TFSA 2021 Limit $6,000 Increase: 3 Stocks to Buy With it

The TFSA limit in 2022 is still $6,000 but users can use the increase to buy three stocks to have more financial cushion to counter rising inflation.

The 2022 Tax-Free Savings Account (TFSA) annual limit is $6,000, unchanged in the last three years. For Canadians who have never contributed since the TFSA was introduced in 2009 but are eligible, the accumulated contribution room will rise to $81,500.

Rising inflation due to supply chain disruptions is the biggest concern of the Bank of Canada this year-end. The Feds will have to renege on its promise to freeze the current interest rate until 2023. Meanwhile, economists agree the situation won’t be transitory.

TFSA users should welcome the new limit or increase for 2022. They have the opportunity to pad balances and earn more to counter or cope with inflation. Many account holders will likewise maximize their TFSAs for tax-savings purposes. If you want more financial cushion next year, three stocks are the best options.

Timely dividend increase     

Sun Life Financial (TSX:SLF)(NYSE:SLF) should appeal to TFSA investors, because of the recent 20% increase in dividend payments. The $40.88 billion, federally regulated financial institution did not waste time; it rewarded shareholders following the lifting of the ban on dividend hikes.

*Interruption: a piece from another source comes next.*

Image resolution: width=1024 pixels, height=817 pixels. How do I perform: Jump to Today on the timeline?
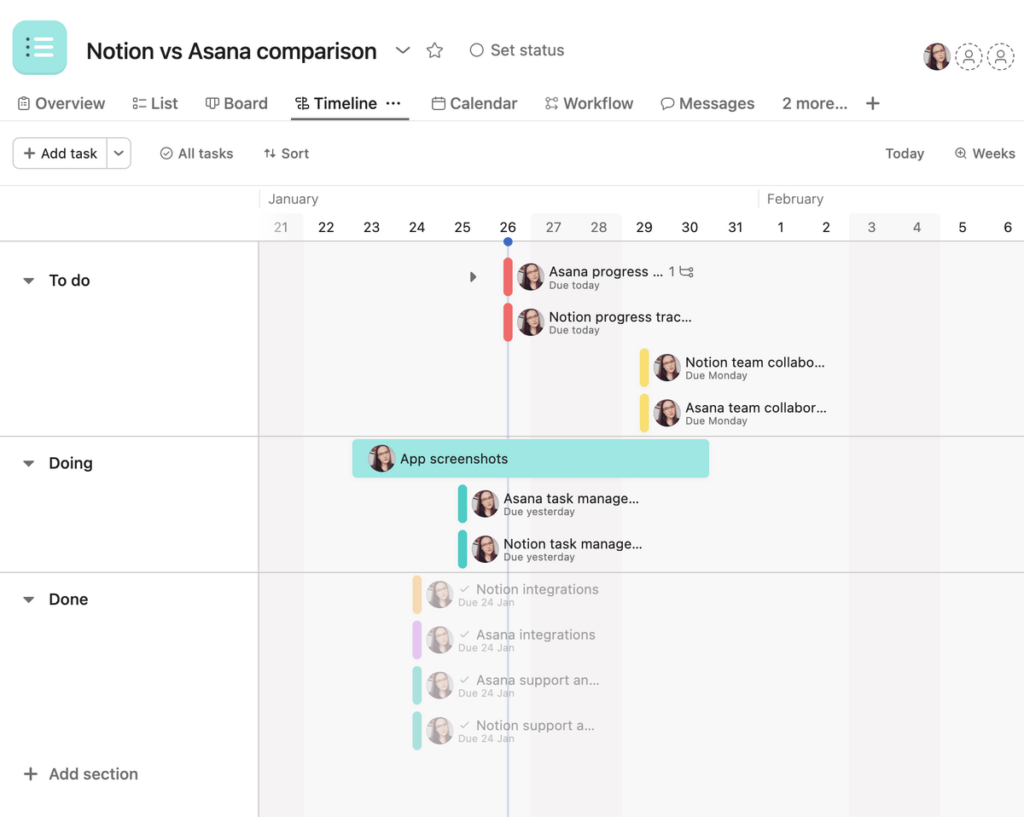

Kevin Strain, SLF president and CEO, said in an interview, “We’re quite happy to provide that stimulus and those dividend cheques back to our shareholders.” He added, “We thought that raising the dividend and doing it as quickly as we could was important.”

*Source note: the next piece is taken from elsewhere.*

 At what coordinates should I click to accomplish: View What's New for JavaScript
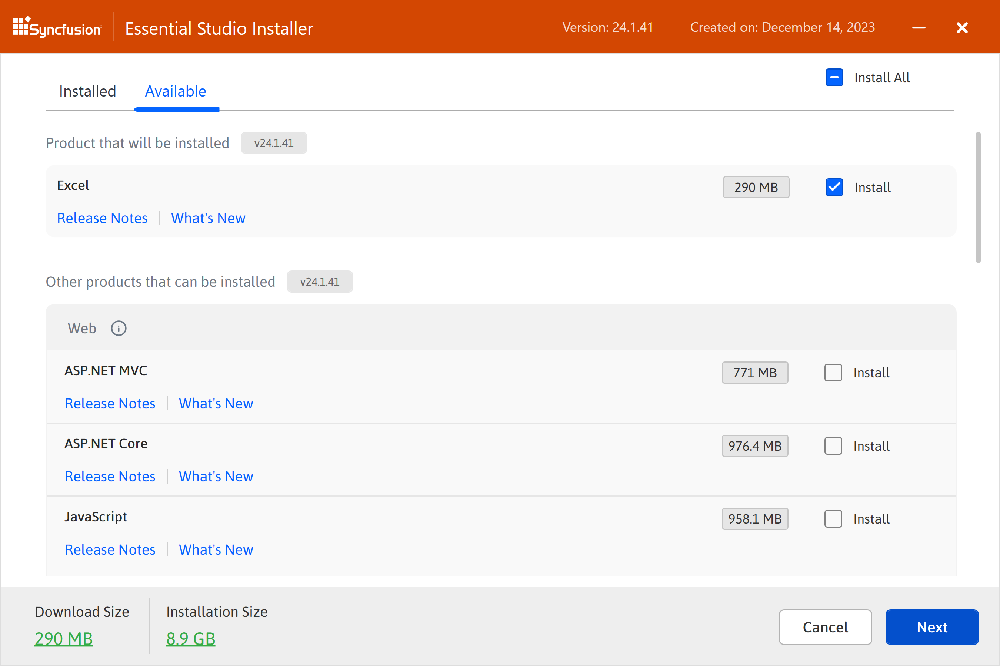coord(216,549)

On a year-to-date basis, the insurance stock is up 26.08%. SLF trades at $68.91 per share and pays a 3.78% dividend. The current payout ratio is 35.9%, but management will bring it up to between 40% to 50%.

Essential business

TFI International (TSX:TFII)(NYSE:TFII) should be among the must-buy stocks in 2022. The $13.17 billion company provides transportation and logistics services to clients in Canada, Mexico, and the United States. Total revenue in Q3 2021 increased 123.7% to US$2 billion versus Q3 2020. The year-over-year growth in adjusted net income was 58.9%.

According to Alain Bédard, TFI’s chairman, president, and CEO, there was robust cash flow during the quarter. He added that all TFI’s business segments surpassed their pre-pandemic performance, notwithstanding the ongoing macro disruptions. Bédard also said the company has yet to reap the benefits from newly acquired UPS Freight fully.

The good news to investors is the 17% increase in quarterly dividends effective January 2022. On the TSX, the industrial stock is up 120.5% year to date. The share price is $143.36, while the dividend yield is 0.79% if you invest today.

Growing cash flows

On November 26, 2021, TSX’s energy sector declined 5.86% following the 10% drop in oil prices. Cenovus Energy (TSX:CVE)(NYSE:CVE) fell by almost the same percentage, but at $15.61 per share, the year-to-date gain remains high at 102.36%. Also, the energy stock now pays a modest 0.85% dividend.

The $32.65 billion integrated energy company reported solid operating and financial performance in Q3 2021. Because of the total upstream production of nearly 805,000 barrels of oil equivalent per day (BOE/d), cash from operating activities reached $2.1 billion. Moreover, the net income of $551 million during the quarter was almost double compared to Q2 2021. 

Financial cushion

TFSA users need to optimize their annual contributions next year for added financial cushion. Furthermore, all earnings or gains inside the account are tax-free.

Fool contributor Christopher Liew has no position in any of the stocks mentioned. The Motley Fool has no position in any of the stocks mentioned.